RECORD EXTRACTS START

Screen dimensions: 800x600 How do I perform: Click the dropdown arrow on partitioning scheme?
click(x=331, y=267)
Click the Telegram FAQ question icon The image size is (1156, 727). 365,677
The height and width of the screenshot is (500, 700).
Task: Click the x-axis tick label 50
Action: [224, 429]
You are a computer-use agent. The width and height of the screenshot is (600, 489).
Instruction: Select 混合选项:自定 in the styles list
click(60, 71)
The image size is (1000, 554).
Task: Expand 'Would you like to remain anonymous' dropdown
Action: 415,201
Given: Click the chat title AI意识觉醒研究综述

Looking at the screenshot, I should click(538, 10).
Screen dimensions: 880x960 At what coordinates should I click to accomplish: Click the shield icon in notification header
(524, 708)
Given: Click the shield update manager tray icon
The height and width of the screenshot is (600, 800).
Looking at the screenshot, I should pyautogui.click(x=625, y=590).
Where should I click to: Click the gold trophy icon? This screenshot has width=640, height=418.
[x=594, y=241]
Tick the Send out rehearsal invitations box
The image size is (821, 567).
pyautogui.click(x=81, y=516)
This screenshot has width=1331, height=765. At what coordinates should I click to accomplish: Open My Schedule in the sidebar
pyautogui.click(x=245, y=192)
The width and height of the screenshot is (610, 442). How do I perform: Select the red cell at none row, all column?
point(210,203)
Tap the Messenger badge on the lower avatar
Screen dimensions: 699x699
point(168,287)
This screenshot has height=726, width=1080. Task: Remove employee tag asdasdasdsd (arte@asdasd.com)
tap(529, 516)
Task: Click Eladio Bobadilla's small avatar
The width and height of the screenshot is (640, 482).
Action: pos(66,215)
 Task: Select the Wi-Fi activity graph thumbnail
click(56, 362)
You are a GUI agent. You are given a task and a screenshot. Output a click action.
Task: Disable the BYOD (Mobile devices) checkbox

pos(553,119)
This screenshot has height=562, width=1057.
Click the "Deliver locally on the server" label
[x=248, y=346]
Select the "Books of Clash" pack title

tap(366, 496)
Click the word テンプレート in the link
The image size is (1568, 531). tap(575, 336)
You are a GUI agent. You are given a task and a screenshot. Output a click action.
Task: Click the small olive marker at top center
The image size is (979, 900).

RECORD EXTRACTS END

DESCRIPTION OF THE TASK >> Transcribe the data above exactly as it reads.

REPLY TO THE EXERCISE >>
Screen dimensions: 800x600 How do I perform: Click the dropdown arrow on partitioning scheme?
click(x=331, y=267)
Click the Telegram FAQ question icon The image size is (1156, 727). 365,677
The height and width of the screenshot is (500, 700).
Task: Click the x-axis tick label 50
Action: [224, 429]
You are a computer-use agent. The width and height of the screenshot is (600, 489).
Instruction: Select 混合选项:自定 in the styles list
click(60, 71)
The image size is (1000, 554).
Task: Expand 'Would you like to remain anonymous' dropdown
Action: 415,201
Given: Click the chat title AI意识觉醒研究综述

Looking at the screenshot, I should click(538, 10).
Screen dimensions: 880x960 At what coordinates should I click to accomplish: Click the shield icon in notification header
(524, 708)
Given: Click the shield update manager tray icon
The height and width of the screenshot is (600, 800).
Looking at the screenshot, I should pyautogui.click(x=625, y=590).
Where should I click to: Click the gold trophy icon? This screenshot has width=640, height=418.
[x=594, y=241]
Tick the Send out rehearsal invitations box
The image size is (821, 567).
pyautogui.click(x=81, y=516)
This screenshot has width=1331, height=765. At what coordinates should I click to accomplish: Open My Schedule in the sidebar
pyautogui.click(x=245, y=192)
The width and height of the screenshot is (610, 442). How do I perform: Select the red cell at none row, all column?
point(210,203)
Tap the Messenger badge on the lower avatar
Screen dimensions: 699x699
point(168,287)
This screenshot has height=726, width=1080. Task: Remove employee tag asdasdasdsd (arte@asdasd.com)
tap(529, 516)
Task: Click Eladio Bobadilla's small avatar
The width and height of the screenshot is (640, 482).
Action: pos(66,215)
 Task: Select the Wi-Fi activity graph thumbnail
click(56, 362)
You are a GUI agent. You are given a task and a screenshot. Output a click action.
Task: Disable the BYOD (Mobile devices) checkbox

pos(553,119)
This screenshot has height=562, width=1057.
Click the "Deliver locally on the server" label
[x=248, y=346]
Select the "Books of Clash" pack title

tap(366, 496)
Click the word テンプレート in the link
The image size is (1568, 531). tap(575, 336)
You are a GUI agent. You are given a task and a screenshot. Output a click action.
Task: Click the small olive marker at top center
The image size is (979, 900).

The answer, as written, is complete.